**Exercise aim:**
Return, exactly and with nothing added, the line with "You are a computer-use" together with all lines after it through the end of the data below. No pictures belong in the copy.

(Stored data entries)
==================================================
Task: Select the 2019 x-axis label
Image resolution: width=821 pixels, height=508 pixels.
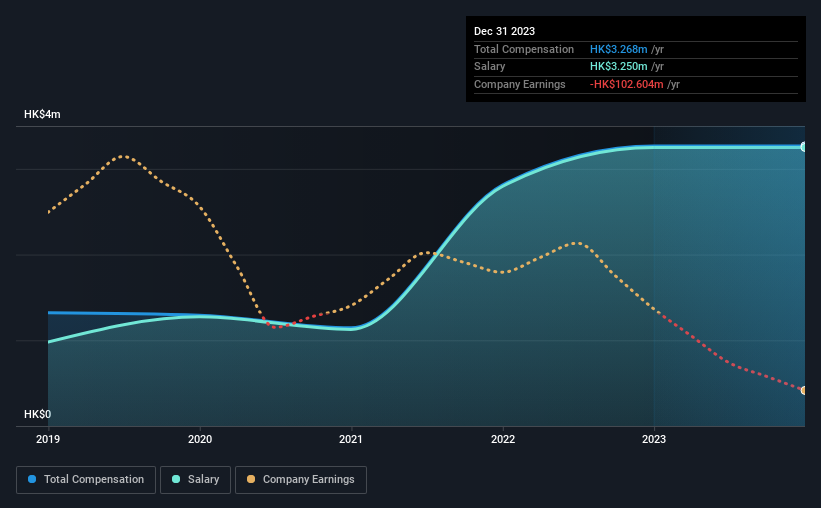Action: click(48, 439)
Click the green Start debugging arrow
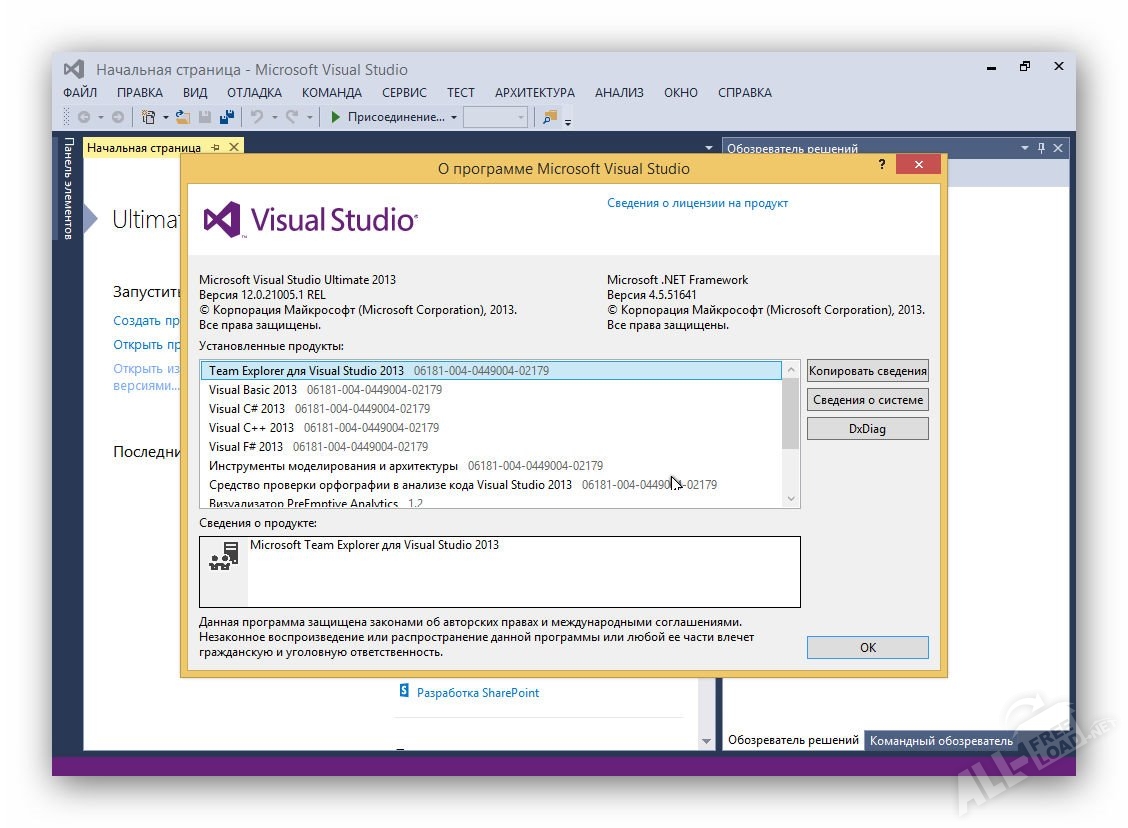1128x828 pixels. pos(336,117)
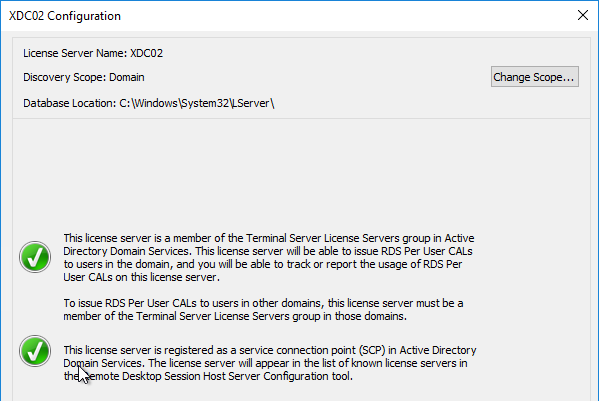Click green checkmark beside license servers group message
This screenshot has height=401, width=599.
click(35, 257)
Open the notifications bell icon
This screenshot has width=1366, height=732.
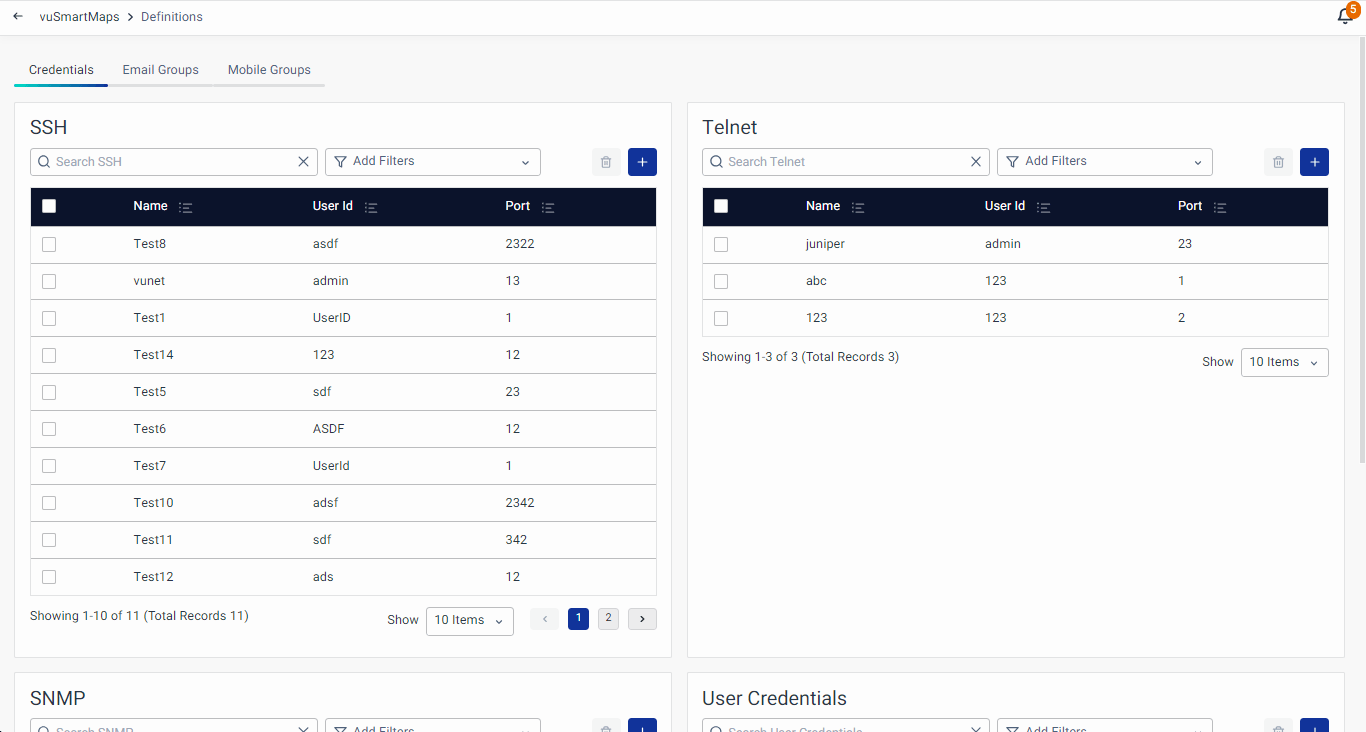point(1345,16)
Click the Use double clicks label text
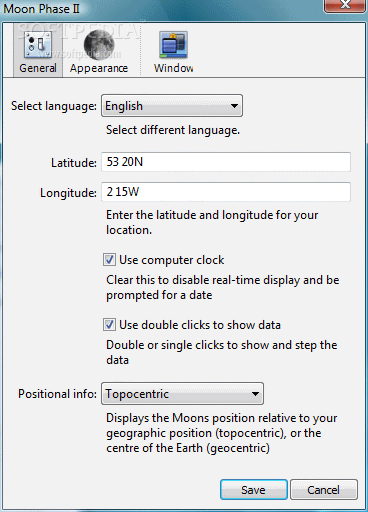368x512 pixels. pyautogui.click(x=200, y=325)
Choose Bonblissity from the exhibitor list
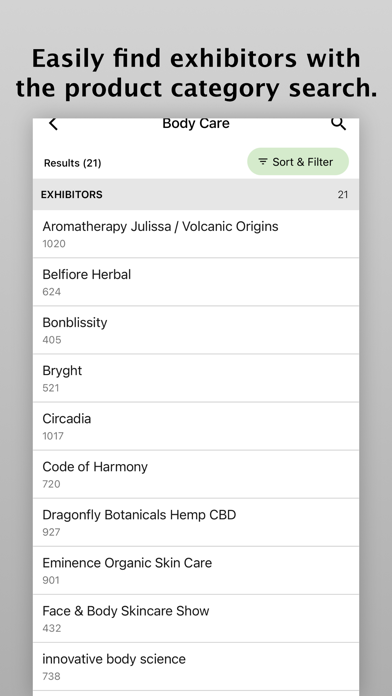The height and width of the screenshot is (696, 392). pyautogui.click(x=196, y=330)
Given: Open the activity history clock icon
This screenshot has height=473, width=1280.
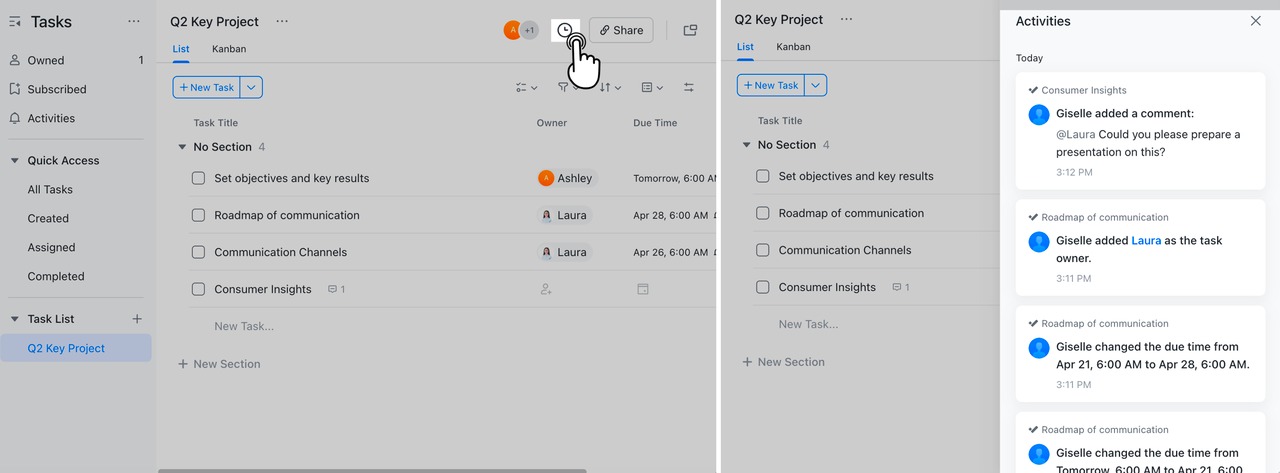Looking at the screenshot, I should pos(565,31).
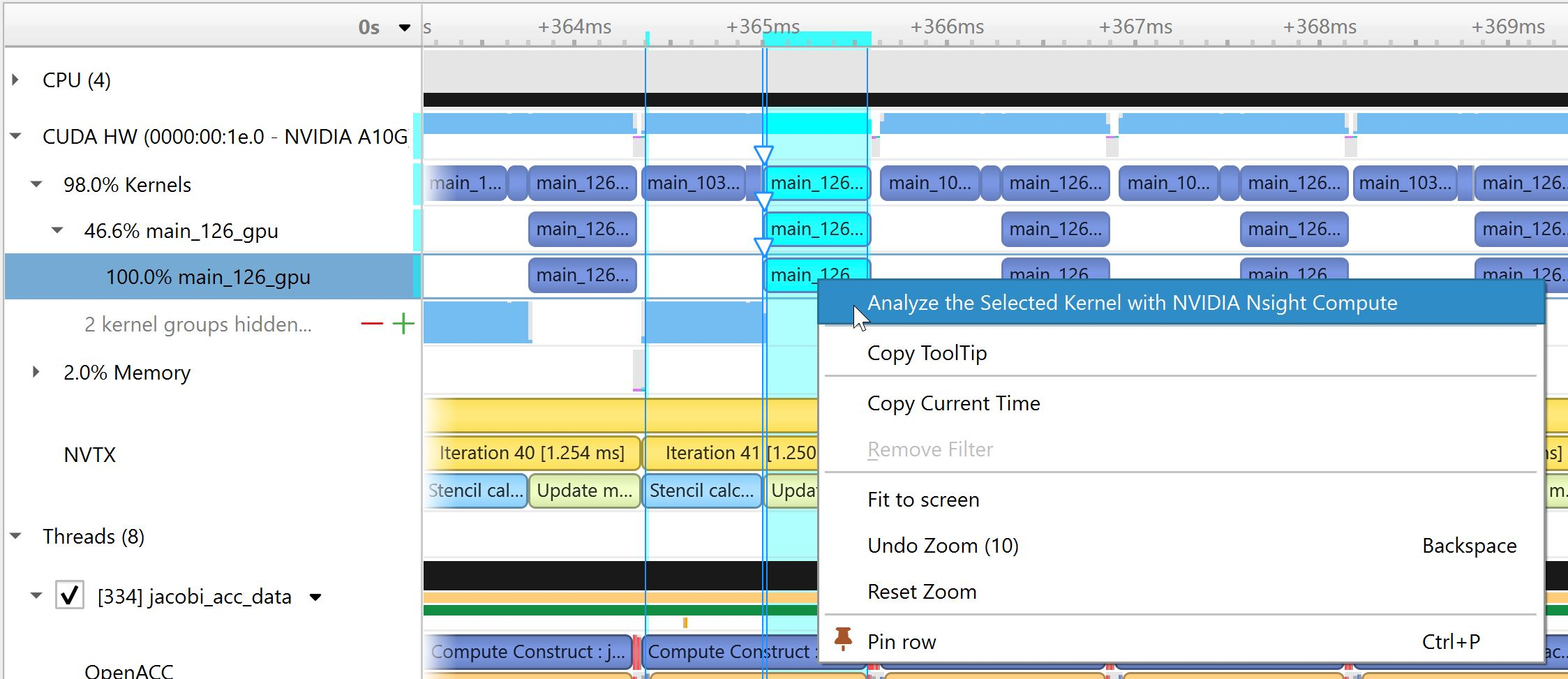
Task: Click the green plus show kernel groups icon
Action: coord(403,324)
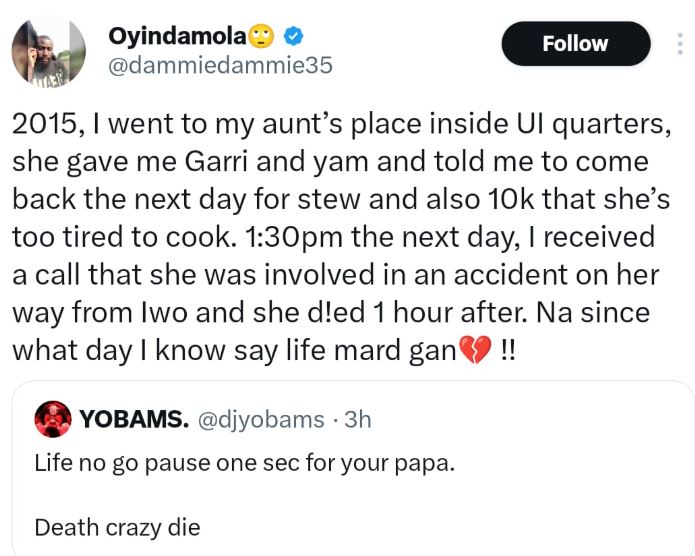Open Oyindamola's profile picture
This screenshot has height=556, width=695.
pos(47,52)
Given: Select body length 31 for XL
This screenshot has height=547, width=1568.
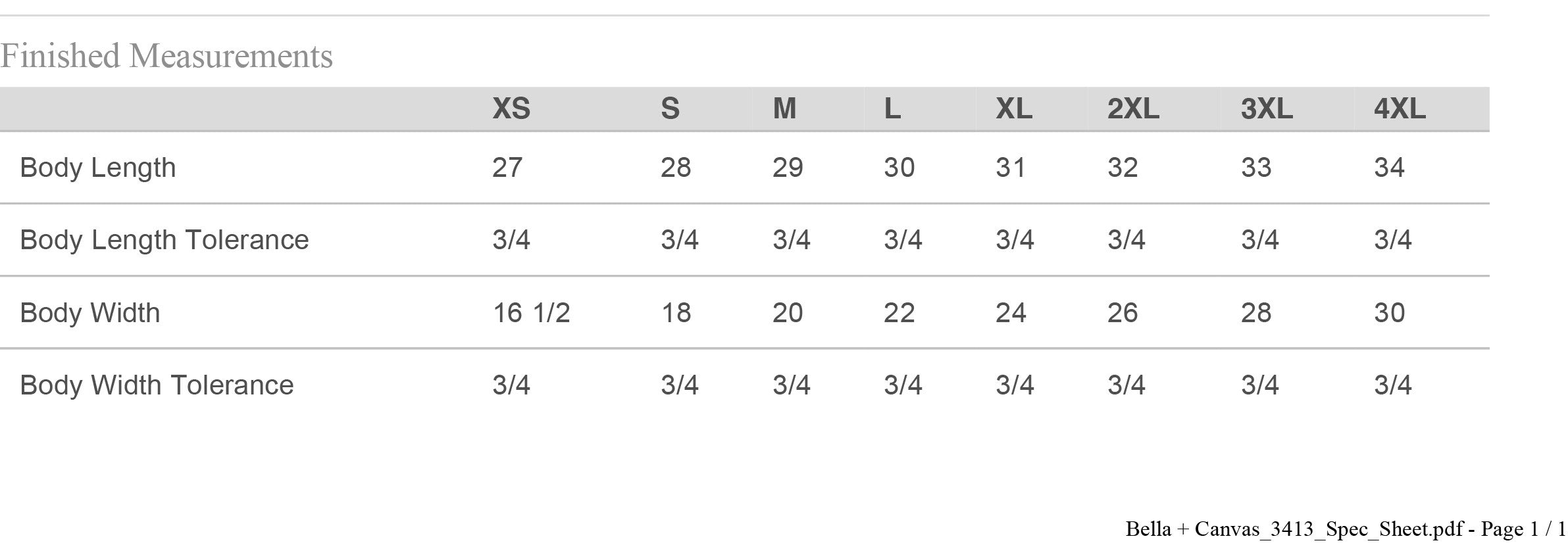Looking at the screenshot, I should pos(1010,168).
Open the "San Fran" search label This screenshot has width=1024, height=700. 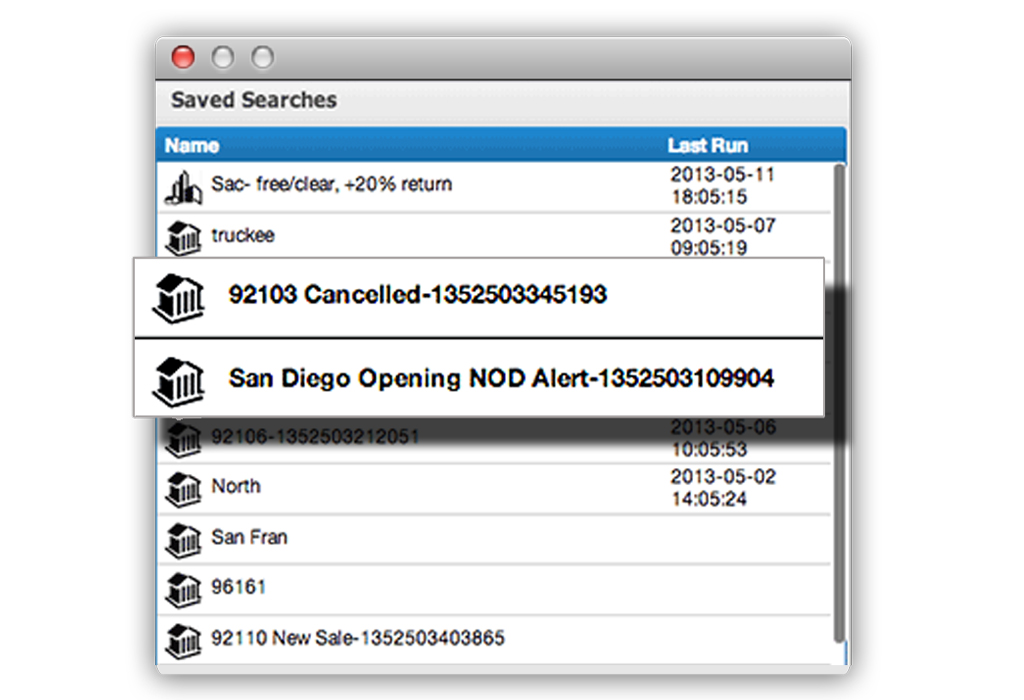pos(249,538)
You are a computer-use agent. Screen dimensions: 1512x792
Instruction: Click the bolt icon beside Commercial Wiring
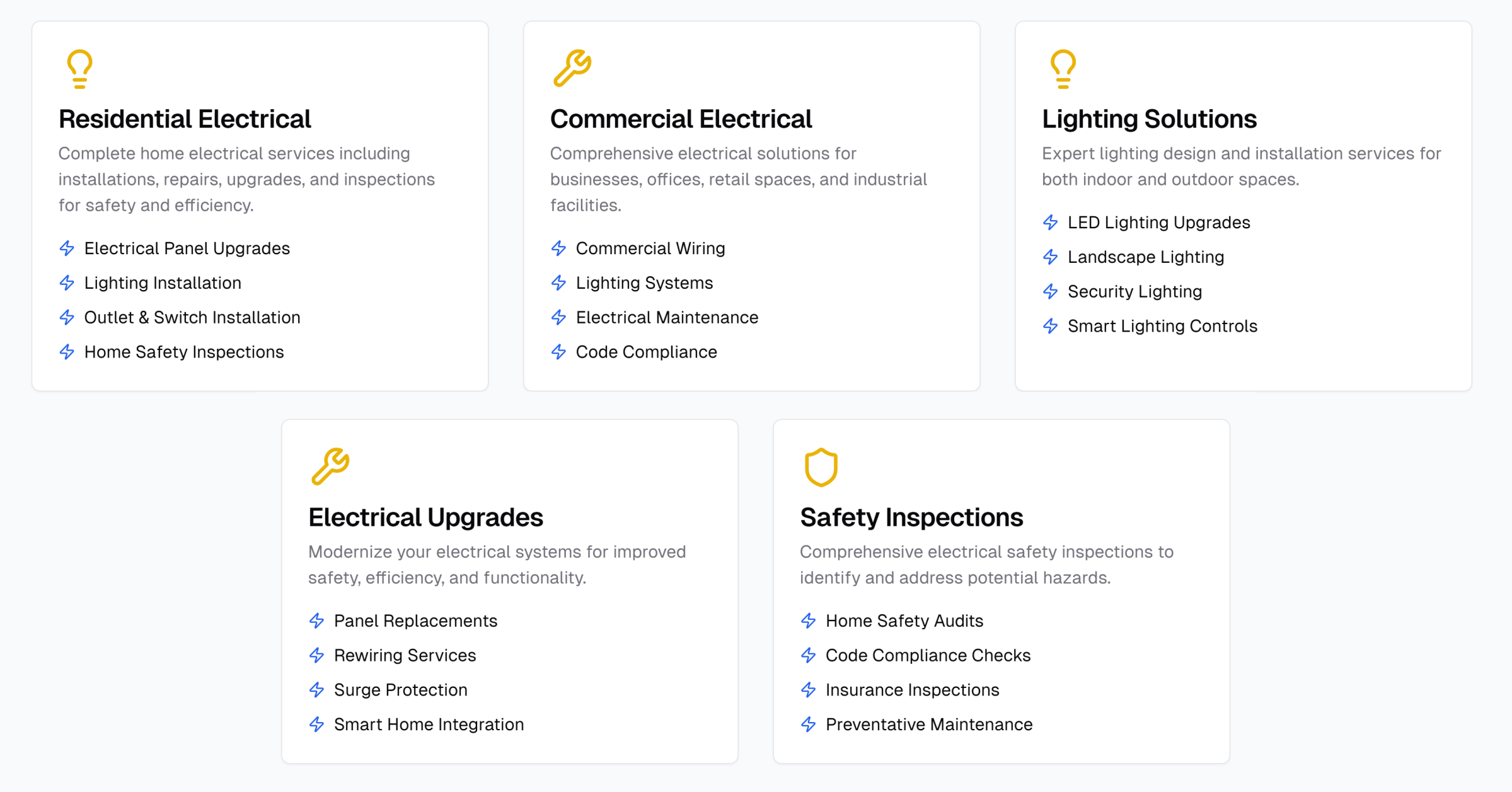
==================================================
**Output of the task:**
You are a computer-use agent. Screen dimensions: 1512x792
Instruction: Click the bolt icon beside Commercial Wiring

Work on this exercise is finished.